*** Opening of Extracted text ***
Wonky fight shows complex health care data a poor tool for sound-bite politics.


Wonky fight shows complex health care data a poor tool for sound-bite politics.

06.21.2010
Comments: 0
In: Healthcare / Life Sciences, Public Affairs

For more than two decades, the Dartmouth Atlas project has aggregated and analyzed Medicare data.  The inescapable conclusion: the delivery of medical care differs substantially by location. This suggests that practice of medicine is driven more by the particular medical training of individual physicians and regional custom than by evidence-based principles derived from empirical data.

Yes, one-sixth of the nation’s economy operates like an 18th-century cottage industry with third party payment:

-- Prithy, good cooper, whilst thou make me a barrel? 
-- Aye, but oak is dear in these parts and we make them a special way; a pretty penny shall I charge. But you’ve only a 20-shilling deductible. 
-- Zounds!  I’ll take ten.

The other consistent finding in the Atlas studies is a fundamental disconnect between cost and quality in health care. Regions spending much more on health care simply don’t seem to get much value for the additional investment.

However, recent New York Times coverage of the issue suggests that Dartmouth researchers Dr. Elliott Fisher and Jonathan Skinner may have overstated their case in statements that have proven influential in Congress and with the Obama administration.  The Times argues that it is one thing to say that cost and quality aren’t correlated – it is quite another to say that spending more on health care inevitably leads to worse care.
*** Close of Extracted text ***
*** Opening of Study material ***
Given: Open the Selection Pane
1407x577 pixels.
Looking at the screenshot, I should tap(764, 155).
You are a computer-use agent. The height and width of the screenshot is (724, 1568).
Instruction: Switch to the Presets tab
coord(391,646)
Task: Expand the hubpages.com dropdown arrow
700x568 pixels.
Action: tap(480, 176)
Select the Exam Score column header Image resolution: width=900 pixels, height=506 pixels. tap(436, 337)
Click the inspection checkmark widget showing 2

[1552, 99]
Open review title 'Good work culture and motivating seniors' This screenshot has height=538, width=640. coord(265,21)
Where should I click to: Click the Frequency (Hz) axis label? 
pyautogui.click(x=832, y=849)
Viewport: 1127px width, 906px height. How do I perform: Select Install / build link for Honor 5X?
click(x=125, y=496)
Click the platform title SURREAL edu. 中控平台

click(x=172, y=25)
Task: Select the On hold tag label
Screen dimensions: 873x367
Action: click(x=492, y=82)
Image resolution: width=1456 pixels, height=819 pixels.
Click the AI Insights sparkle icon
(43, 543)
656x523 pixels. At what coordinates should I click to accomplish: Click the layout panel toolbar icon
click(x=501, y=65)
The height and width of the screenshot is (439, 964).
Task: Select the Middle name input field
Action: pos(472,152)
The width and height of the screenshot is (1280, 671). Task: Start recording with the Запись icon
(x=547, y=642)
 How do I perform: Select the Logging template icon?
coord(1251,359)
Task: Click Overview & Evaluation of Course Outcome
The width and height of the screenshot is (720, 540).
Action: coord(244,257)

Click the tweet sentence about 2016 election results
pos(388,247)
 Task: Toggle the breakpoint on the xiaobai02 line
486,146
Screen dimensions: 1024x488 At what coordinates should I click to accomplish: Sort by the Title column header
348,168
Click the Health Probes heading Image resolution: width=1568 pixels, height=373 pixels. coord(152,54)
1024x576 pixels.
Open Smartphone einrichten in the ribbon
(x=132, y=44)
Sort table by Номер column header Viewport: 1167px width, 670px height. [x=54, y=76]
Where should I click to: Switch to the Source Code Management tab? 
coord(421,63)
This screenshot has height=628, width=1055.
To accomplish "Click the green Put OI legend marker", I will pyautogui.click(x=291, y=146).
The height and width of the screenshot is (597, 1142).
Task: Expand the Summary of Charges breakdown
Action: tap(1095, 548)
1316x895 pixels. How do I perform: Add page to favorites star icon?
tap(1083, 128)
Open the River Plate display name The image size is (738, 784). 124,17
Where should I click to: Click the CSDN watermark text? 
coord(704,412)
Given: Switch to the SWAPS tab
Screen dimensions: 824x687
*** Close of Study material ***
## Explore the material:
A) List each person, newspaper, and government body named in the health care article.
B) According to the health care article, how long has the Dartmouth Atlas project been aggregating and analyzing Medicare data?
C) Reproduce the passage of the health care article that begins at the words "-- Zounds!  I’ll" and stops after "the additional investment.".

## Task responses:
A)
- Dr. Elliott Fisher
- Jonathan Skinner
- The New York Times
- Congress
- The Obama administration

B) For more than two decades.

C)
-- Zounds!  I’ll take ten.

The other consistent finding in the Atlas studies is a fundamental disconnect between cost and quality in health care. Regions spending much more on health care simply don’t seem to get much value for the additional investment.